Es muy cierto que el proceso educativo actual padece muy serios problemas:

1. Contenidos confusos, memoristas, obsoletos, estériles para la vida futura, anacrónicos y tan distantes de la realidad que van a enfrentar esos 35 millones, que parecen conocimientos para vivir en el siglo pasado o en algún planeta mal diseñado.

2. Procesos triviales e intrascendentes que se cultivan con un afán político o ideológico en lugar de cultivar los procesos de pensar, discriminar lo verdadero de lo falso, lo bueno de lo malo, lo científico de lo mágico, de elegir y responsabilizarse de las consecuencias, de discutir con tolerancia y dialogar con el afán de comprender al otro.

3. Ideales superfluos y vacíos de valores verdaderamente significativos, de metas a largo plazo, de pasión por ser, aprender y trascender.

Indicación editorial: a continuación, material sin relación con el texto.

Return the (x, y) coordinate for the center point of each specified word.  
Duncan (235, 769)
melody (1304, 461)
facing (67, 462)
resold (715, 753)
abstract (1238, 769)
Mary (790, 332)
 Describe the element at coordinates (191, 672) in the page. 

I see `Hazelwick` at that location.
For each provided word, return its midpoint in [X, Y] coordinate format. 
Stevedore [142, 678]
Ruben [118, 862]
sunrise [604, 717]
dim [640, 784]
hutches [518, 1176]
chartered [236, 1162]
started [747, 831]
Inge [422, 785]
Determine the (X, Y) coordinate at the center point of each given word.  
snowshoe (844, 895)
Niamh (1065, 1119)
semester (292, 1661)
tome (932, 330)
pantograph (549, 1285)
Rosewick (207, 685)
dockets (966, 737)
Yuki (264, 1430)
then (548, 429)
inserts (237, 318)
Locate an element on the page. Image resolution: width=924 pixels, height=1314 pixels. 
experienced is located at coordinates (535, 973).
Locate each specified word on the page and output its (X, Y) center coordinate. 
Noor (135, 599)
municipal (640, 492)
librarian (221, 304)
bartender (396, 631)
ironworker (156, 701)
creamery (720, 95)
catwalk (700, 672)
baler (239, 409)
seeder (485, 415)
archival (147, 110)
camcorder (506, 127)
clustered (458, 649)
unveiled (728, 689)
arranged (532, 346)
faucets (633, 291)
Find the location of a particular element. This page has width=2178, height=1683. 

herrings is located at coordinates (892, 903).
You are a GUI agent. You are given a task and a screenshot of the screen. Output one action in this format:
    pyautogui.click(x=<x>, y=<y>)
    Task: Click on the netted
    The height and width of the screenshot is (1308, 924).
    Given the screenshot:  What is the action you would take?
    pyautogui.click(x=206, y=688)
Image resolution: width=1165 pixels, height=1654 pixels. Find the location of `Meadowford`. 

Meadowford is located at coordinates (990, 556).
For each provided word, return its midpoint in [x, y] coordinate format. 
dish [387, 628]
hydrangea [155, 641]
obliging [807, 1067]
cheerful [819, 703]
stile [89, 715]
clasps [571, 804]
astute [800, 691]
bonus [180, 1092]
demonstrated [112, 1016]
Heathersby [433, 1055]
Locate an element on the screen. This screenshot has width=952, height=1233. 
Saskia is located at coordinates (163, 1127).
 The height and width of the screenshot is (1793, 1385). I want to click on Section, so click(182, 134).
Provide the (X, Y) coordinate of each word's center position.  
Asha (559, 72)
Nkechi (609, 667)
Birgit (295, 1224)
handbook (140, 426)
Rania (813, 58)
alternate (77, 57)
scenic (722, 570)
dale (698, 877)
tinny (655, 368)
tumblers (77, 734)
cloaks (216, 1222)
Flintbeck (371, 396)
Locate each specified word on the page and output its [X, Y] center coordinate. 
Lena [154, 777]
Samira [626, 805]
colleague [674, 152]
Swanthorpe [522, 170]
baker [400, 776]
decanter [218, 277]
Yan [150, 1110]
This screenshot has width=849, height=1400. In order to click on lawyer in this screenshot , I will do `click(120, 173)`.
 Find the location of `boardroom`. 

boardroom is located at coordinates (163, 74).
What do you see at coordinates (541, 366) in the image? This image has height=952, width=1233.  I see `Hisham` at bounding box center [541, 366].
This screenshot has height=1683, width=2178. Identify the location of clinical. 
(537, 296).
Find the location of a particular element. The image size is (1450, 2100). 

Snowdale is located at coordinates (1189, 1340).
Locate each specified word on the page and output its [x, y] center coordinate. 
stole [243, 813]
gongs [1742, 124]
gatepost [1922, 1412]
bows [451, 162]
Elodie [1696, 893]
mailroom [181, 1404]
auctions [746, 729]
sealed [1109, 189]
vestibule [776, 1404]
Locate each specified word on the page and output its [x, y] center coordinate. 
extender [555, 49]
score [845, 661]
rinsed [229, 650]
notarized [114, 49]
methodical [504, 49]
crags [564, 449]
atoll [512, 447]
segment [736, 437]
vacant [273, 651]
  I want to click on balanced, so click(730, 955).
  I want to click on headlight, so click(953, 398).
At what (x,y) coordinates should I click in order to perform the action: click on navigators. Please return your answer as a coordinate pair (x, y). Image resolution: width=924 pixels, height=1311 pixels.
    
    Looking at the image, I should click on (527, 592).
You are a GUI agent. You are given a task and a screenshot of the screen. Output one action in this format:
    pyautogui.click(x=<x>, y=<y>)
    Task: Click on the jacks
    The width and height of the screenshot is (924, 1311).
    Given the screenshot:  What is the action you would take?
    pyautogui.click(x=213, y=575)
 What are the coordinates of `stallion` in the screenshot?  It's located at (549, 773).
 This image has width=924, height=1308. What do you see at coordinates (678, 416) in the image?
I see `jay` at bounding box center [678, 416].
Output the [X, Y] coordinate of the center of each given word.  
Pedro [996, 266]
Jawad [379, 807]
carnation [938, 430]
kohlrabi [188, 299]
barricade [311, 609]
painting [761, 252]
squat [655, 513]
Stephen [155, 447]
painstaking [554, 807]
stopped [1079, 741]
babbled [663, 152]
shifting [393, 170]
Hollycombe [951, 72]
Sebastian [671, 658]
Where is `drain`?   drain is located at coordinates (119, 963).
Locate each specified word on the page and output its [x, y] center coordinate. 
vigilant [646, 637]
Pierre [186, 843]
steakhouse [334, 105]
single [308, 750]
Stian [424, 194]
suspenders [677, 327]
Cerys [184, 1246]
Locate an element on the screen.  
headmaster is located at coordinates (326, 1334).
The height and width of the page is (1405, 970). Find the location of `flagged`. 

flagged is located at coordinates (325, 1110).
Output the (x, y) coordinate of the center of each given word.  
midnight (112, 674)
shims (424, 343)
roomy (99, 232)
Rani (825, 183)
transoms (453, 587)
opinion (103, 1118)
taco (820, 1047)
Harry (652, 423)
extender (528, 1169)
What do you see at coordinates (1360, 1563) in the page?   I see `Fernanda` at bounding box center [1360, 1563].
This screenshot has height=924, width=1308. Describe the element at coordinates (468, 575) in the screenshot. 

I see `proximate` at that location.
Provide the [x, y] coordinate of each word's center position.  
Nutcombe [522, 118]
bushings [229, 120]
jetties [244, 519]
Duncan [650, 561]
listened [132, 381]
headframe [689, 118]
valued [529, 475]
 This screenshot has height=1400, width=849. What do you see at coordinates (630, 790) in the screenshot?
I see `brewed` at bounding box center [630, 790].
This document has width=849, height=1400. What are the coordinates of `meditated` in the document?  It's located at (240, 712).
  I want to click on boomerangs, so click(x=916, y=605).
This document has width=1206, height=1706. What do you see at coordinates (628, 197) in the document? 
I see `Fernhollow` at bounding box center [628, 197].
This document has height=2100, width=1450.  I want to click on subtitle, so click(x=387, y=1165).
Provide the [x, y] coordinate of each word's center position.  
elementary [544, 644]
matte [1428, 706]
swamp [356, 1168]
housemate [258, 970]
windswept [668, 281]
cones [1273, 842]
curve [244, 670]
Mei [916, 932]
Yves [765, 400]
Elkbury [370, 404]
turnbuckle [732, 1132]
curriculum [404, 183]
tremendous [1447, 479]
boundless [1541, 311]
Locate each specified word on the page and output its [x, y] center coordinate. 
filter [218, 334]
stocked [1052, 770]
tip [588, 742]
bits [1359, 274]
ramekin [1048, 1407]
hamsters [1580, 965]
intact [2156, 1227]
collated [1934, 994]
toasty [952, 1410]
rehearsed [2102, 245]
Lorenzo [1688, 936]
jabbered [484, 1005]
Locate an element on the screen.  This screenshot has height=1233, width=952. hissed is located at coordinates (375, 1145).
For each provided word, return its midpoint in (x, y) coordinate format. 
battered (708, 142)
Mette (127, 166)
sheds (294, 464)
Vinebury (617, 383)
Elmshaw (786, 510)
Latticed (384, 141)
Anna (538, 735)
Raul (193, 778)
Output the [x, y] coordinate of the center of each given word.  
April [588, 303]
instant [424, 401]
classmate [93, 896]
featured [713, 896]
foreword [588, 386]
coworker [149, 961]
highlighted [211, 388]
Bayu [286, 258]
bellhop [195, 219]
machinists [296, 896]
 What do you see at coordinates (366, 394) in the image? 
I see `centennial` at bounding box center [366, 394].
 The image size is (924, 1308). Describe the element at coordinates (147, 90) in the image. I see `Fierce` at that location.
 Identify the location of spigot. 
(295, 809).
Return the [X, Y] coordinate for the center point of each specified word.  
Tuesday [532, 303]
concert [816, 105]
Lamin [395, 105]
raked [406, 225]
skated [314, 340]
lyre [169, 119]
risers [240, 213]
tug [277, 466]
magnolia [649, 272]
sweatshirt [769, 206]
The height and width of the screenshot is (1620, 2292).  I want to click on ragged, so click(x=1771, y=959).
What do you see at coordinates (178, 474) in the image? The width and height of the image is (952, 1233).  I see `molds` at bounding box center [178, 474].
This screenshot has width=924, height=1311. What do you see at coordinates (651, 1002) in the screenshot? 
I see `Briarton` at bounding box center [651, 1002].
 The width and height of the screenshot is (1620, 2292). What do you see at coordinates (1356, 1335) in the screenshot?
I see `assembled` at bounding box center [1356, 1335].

4. Relaciones competitivas y violentas que cultivan la apariencia, la imagen y el privilegio de casta-apellido-dinero y despersonalizan el trabajo, la dignidad del esfuerzo, la solidaridad equitativa y democrática, la lealtad y el compromiso con la familia, la comunidad y la Patria.

Todos estos huecos no diluyen la riqueza imprescindible de la escuela: una comunidad (ojo, que no digo un lugar) donde la experiencia de ser humano encuentra las condiciones que aceleran la evolución de su persona. El Ser humano no es un organismo que se nutre solamente con proteínas o con disciplinas deportivas o con la acumulación mecánica de conocimientos, es un proceso de aprender a “ser humano”, un proceso evolutivo individual y comunitario que exige muchos años y que se va construyendo con las experiencias personales y cotidianas, pero principalmente con los “encuentros personales” que le nutren su “ser humano”.

El próximo lunes será un envidiable día de fiesta: se reinicia la evolución de los niños gracias al misterio del encuentro personal sin barreras, sin caretas, sin apariencias… es el encuentro con los “cuates”.